Opérations de M&A : une vision commune pour une meilleure intégration

Par Hélène Berthier

La création de valeur au cœur de la stratégie d’intégration

La création de valeur est toujours la question centrale des stratégies de fusions-acquisitions. Les actionnaires de la cible remarquent que dans deux tiers des cas l’acquisition de leur société a in fine détruit de la valeur. Les causes d’échecs les plus fréquemment évoquées sont :

  • des estimations de synergies irréalistes sur les plans financier et opérationnel,
  • une planification sans priorités claires,
  • un processus d’intégration peu coordonné.

 

L’asymétrie d’information une fois la phase d’intégration enclenchée

Cela est dû à plusieurs raisons, dont l’asymétrie d’information entre, d’une part, les équipes en charge de la préparation et de la réalisation de l’opération et, d’autre part, les équipes devant gérer l’intégration, et le manque de pertinence et de précision des modèles financiers transactionnels réalisés par les banques d’affaires.

 

Un changement dans la gestion traditionnelle de ces opérations : le tiers de confiance

L’étude réalisée a validé l’hypothèse suivante : la création d’un business plan transactionnel et de suivi de l’intégration élaboré en amont et en commun par l’acheteur et le vendeur serait une solution aux causes courantes d’échecs des transactions M&A. L’intervention d’un tiers de confiance rémunéré à la fois par l’acheteur et le vendeur, dont la mission est de créer un modèle fiable, transparent, sécurisé et précis, permet d’accompagner les parties prenantes. Son rôle est d’amener progressivement les parties à se mettre d’accord pour définir les meilleures méthodes de valorisation et quantifier les éléments de négociation. Le modèle est construit à partir d’une vision commune d’un projet industriel ou commercial afin de définir une feuille de route partagée. Placé au cœur du processus, il est élaboré en proche collaboration avec l’acheteur et le vendeur.
Cette étude a permis d’analyser une opération au cours de laquelle Deloitte, tiers de confiance, a conseillé à la fois l’acheteur et le vendeur afin :

  • d’identifier les éléments de blocage,
  • de déterminer les multiples et les agrégats de valorisation des sociétés,
  • de coconstruire les business plans en stand-alone de chacune et de les assembler afin de modéliser un business plan commun à la fois de la transaction et de suivi de l’intégration.

════

Consigne 1 ▸
Les affirmations suivantes concordent-elles avec le texte sur les fusions-acquisitions ? Pour chacune, répondez par oui ou non et citez tels quels les mots du texte qui tranchent.
(a) D'après les actionnaires de la cible, l'acquisition de leur société a détruit de la valeur dans deux tiers des cas.
(b) Le tiers de confiance est rémunéré uniquement par l'acheteur.
(c) Le modèle est élaboré par le tiers de confiance seul, sans l'acheteur ni le vendeur.
Consigne 2 ▸
Prolongez le texte sur les fusions-acquisitions au-delà de sa dernière phrase.

Données fournies ▸
════

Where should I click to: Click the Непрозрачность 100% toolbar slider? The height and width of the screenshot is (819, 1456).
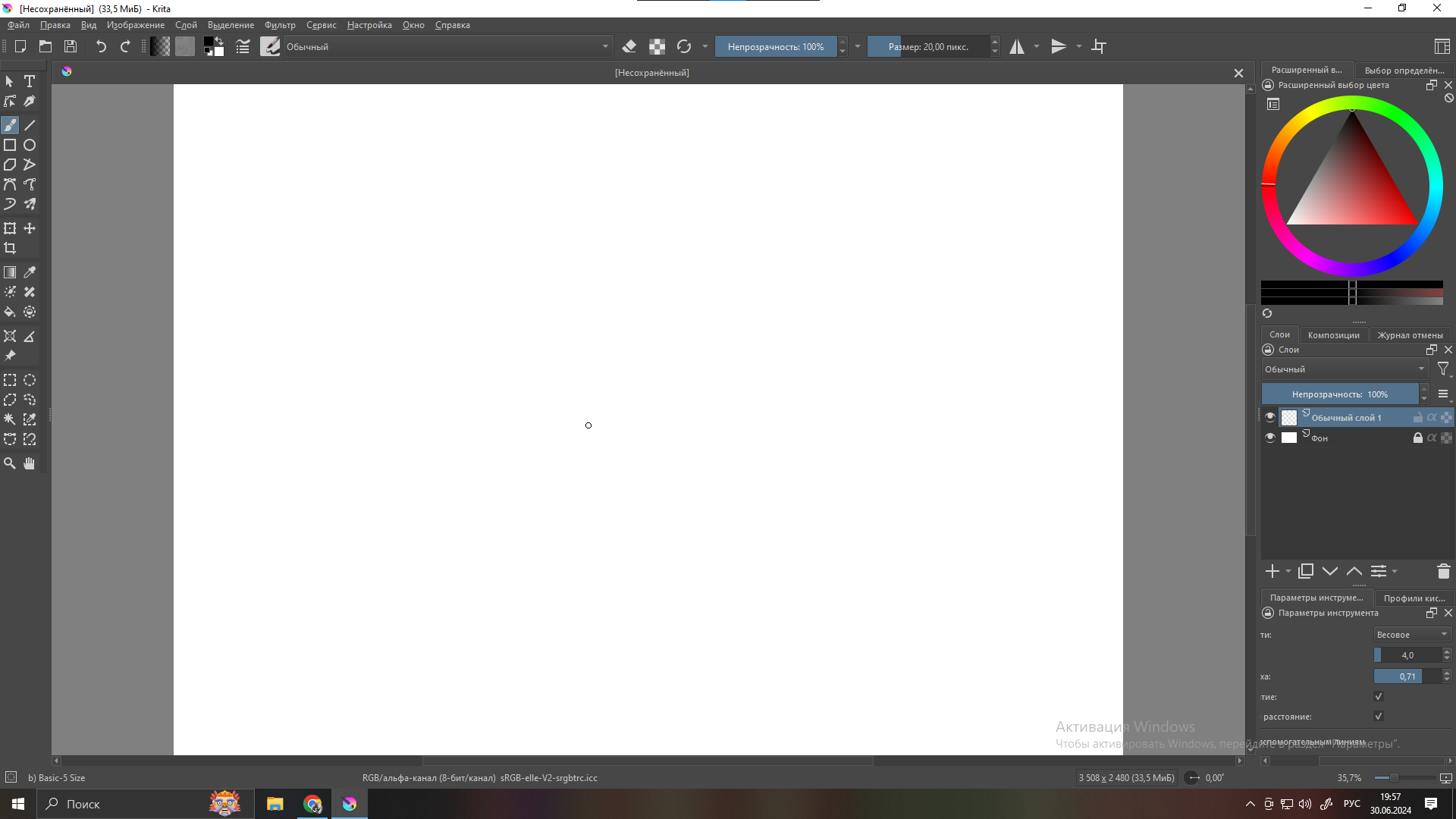tap(775, 47)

════

Résultat attendu 1 ▸
(a) Oui : « Les actionnaires de la cible remarquent que dans deux tiers des cas l’acquisition de leur société a in fine détruit de la valeur. »
(b) Non : « L’intervention d’un tiers de confiance rémunéré à la fois par l’acheteur et le vendeur »
(c) Non : « il est élaboré en proche collaboration avec l’acheteur et le vendeur. »

Résultat attendu 2 ▸
Cette opération démontre que dissocier le montage de l’opération et le reflet de celle-ci dans un modèle est créateur de valeur. Le professionnel de la modélisation permet à tous les acteurs impliqués d’être familiers, non seulement avec le résultat du modèle, mais également du processus qui a conduit à ce résultat. Son livrable est un modèle fiable, transparent, robuste, adapté aux besoins et utilisable par tous : un outil d’aide à la décision durable et partagé.

 

Une source de création de valeur

Même si aujourd’hui, les cas d’application où un tiers de confiance peut élaborer un business plan en collaboration avec l’acheteur et le vendeur sont rares, la modélisation d’un business plan à la fois transactionnel et de suivi de l’opération rassemblant toutes les hypothèses est qualifié de processus utile par les clients. Il est particulièrement utile pour des transactions complexes et facilite la négociation. La valorisation, bien qu’encore réalisée par le banquier d’affaires, conseil de l’acheteur ou du vendeur, se base sur les flux extraits du modèle financier ainsi élaboré. Ainsi, la mise en commun des savoirs est créatrice de confiance.

 

Les limites de la préparation d’un business plan commun

Cette solution ne peut toutefois pas être appliquée dans le cadre d’un processus compétitif. Les conseils de la cible doivent travailler sur les offres proposées par les acquéreurs potentiels afin d’en obtenir le meilleur prix. Tant que les contours de l’opération ne sont pas définis ou que les parties n’ont pas décidé de travailler ensemble, le tiers de confiance ne peut pas être à la fois conseil de l’acheteur et du vendeur. Ensuite, il devra endosser le rôle d’arbitre et juge pour trancher sur certains points de négociation, principalement sur les marchés réglementés. Enfin, les structures de taille moyenne qui n’ont pas d’outils précis de gestion de leur activité, peuvent être les plus demandeuses de ce type de service mais elles n’auront pas toujours les capacités financières pour bénéficier à la fois de conseil M&A et de conseil en modélisation financière.

Recommandations

Ainsi, il est recommandé d’élaborer un business plan à la fois transactionnel et de suivi de l’opération dans trois contextes :

  • dans le cas d’opérations entre partenaires évidents ou dans un contexte d’exclusivité entre l’étape de la signature et le transfert de propriété et du paiement. Les parties se sont accordées sur tous les paramètres et sont plus enclines à donner accès à l’information ; 
  • ensuite, le modèle financier élaboré peut être un outil de suivi des synergies : identifier la part liée au business classique et la part liée aux synergies. Chaque mois, le modèle identifie les éléments de valeur qui permettent de distinguer les synergies de l’évolution sectorielle du business ; 
  • enfin, cette approche peut être adaptée : le business plan commun peut être transformé en boîte à outils. L’idée est de développer un outil pérenne de planification financière, préparé par le vendeur et son conseil en modélisation financière dans lequel serait prévu un module de synergies. L’acheteur potentiel pourra ainsi utiliser cet outil pour calculer la création de valeur possible à la suite de cette opération. Cela permet d’ouvrir les discussions et d’avoir un socle de négociation réaliste et représentatif du futur de la nouvelle entité créée.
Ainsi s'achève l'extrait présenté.